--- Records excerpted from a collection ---
*** Block opens ***

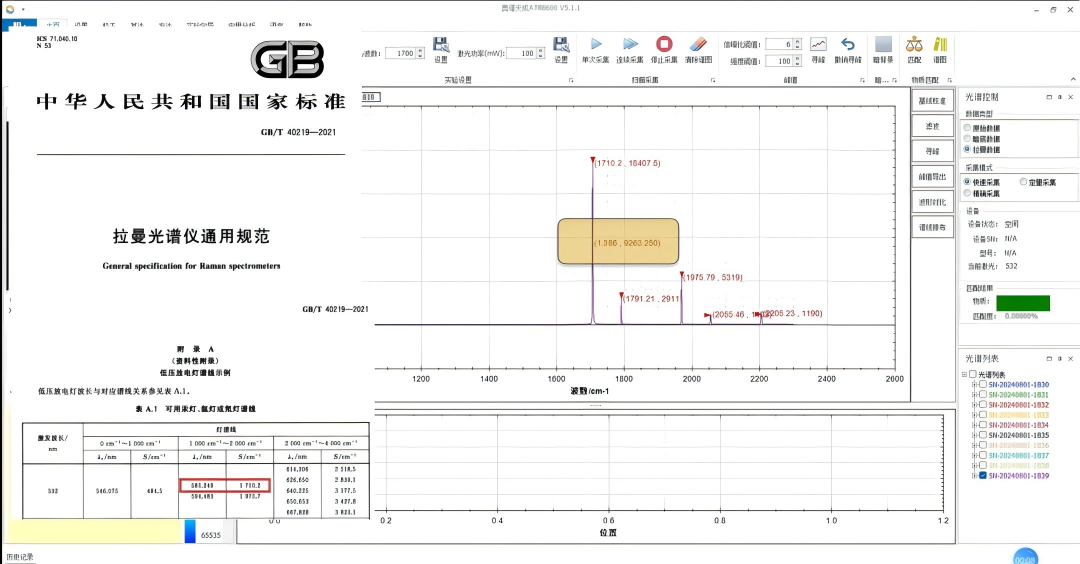1080x564 pixels.
Task: Click the 暗背景 dark background icon
Action: click(x=883, y=44)
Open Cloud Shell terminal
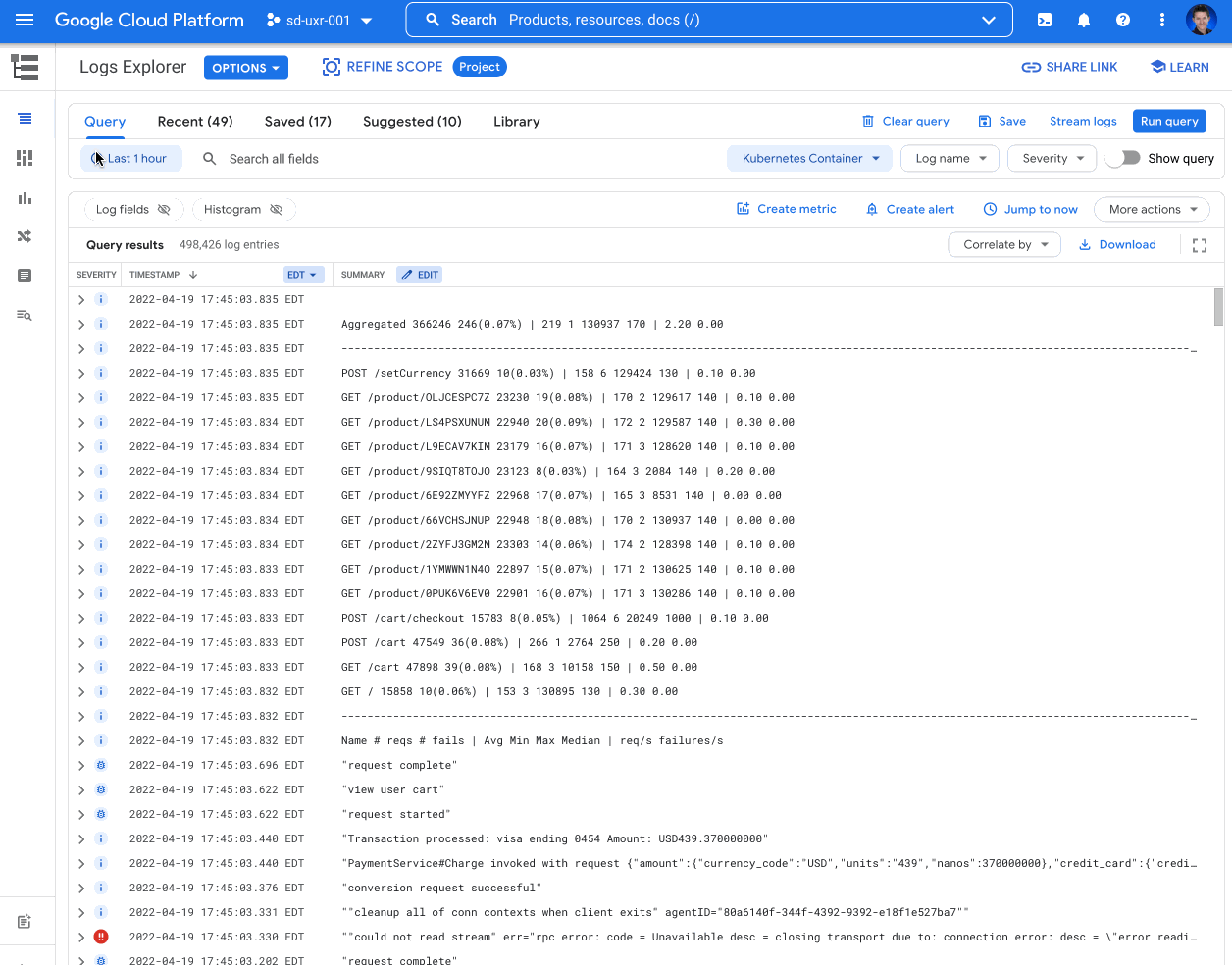1232x965 pixels. pos(1044,20)
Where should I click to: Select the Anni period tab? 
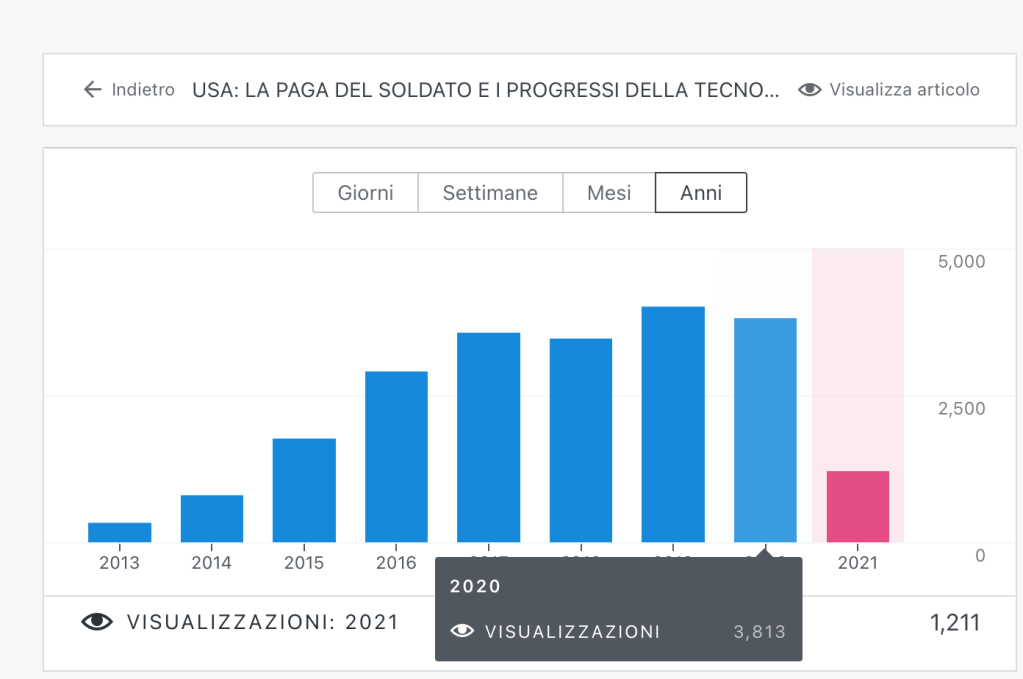(701, 193)
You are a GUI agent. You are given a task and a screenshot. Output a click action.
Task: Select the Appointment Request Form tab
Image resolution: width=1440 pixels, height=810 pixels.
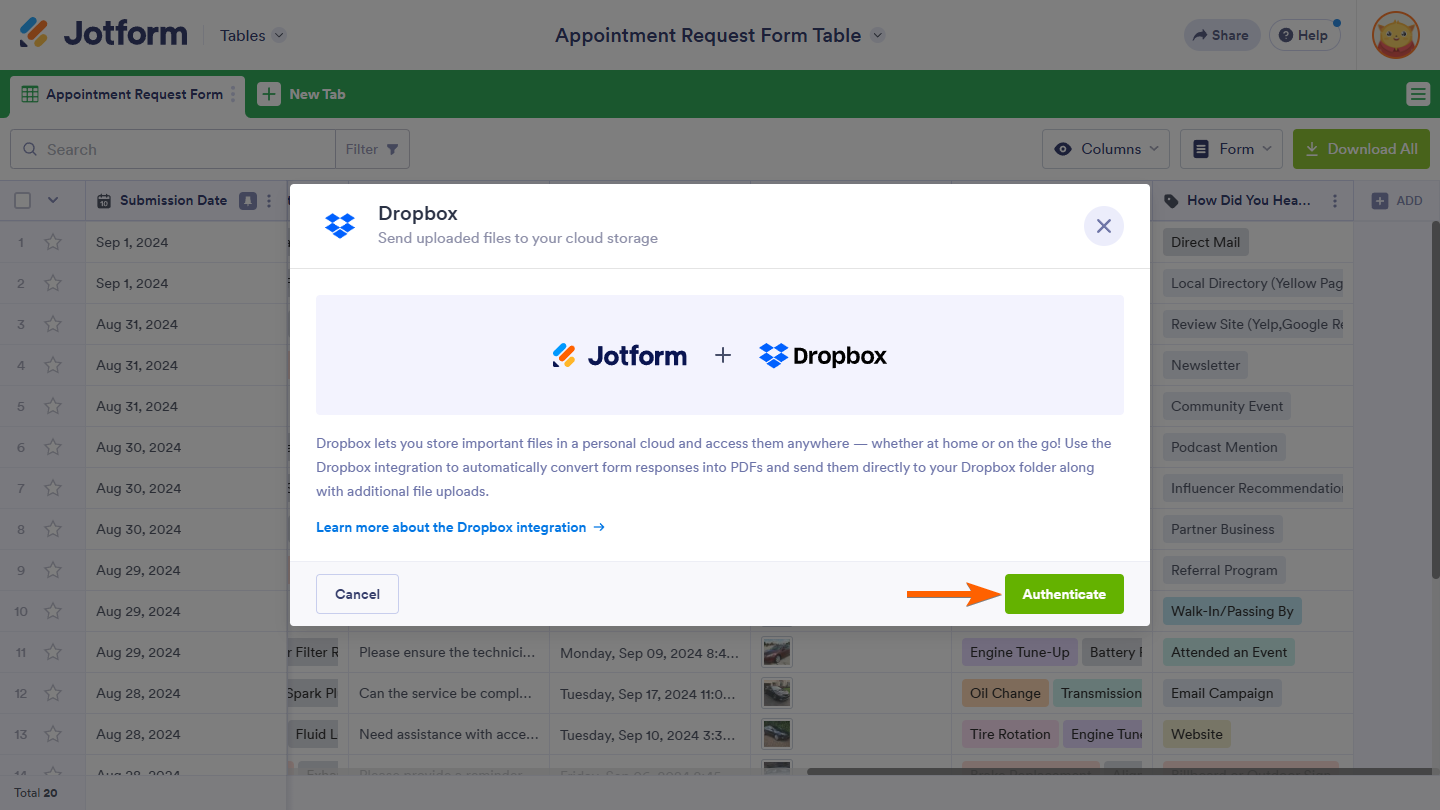126,94
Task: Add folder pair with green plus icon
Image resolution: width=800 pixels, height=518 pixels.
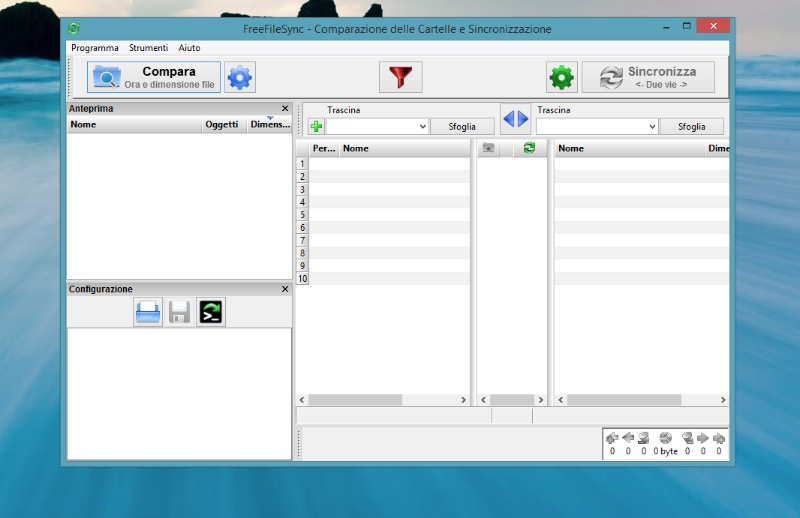Action: pos(316,127)
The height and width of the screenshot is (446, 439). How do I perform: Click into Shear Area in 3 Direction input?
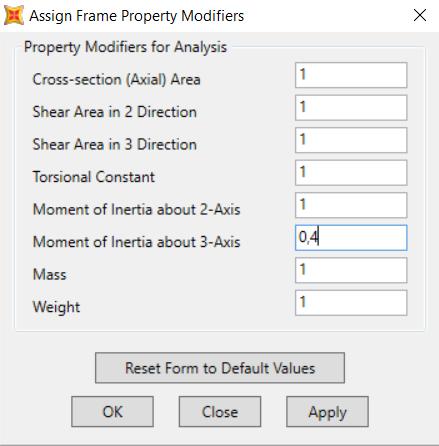pos(351,140)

*** Block closes ***

--- Problem description ---
Find "Where should I" in the entries, then reproduce that line and each line after it exactly, through the last one. Pictures do not go in.

--- Finished exercise ---
Where should I click to: Select the Anni period tab? 
(701, 193)
You are a GUI agent. You are given a task and a screenshot. Output a click action.
Task: Select the Appointment Request Form tab
Image resolution: width=1440 pixels, height=810 pixels.
126,94
Task: Add folder pair with green plus icon
Image resolution: width=800 pixels, height=518 pixels.
Action: pos(316,127)
The height and width of the screenshot is (446, 439). How do I perform: Click into Shear Area in 3 Direction input?
pos(351,140)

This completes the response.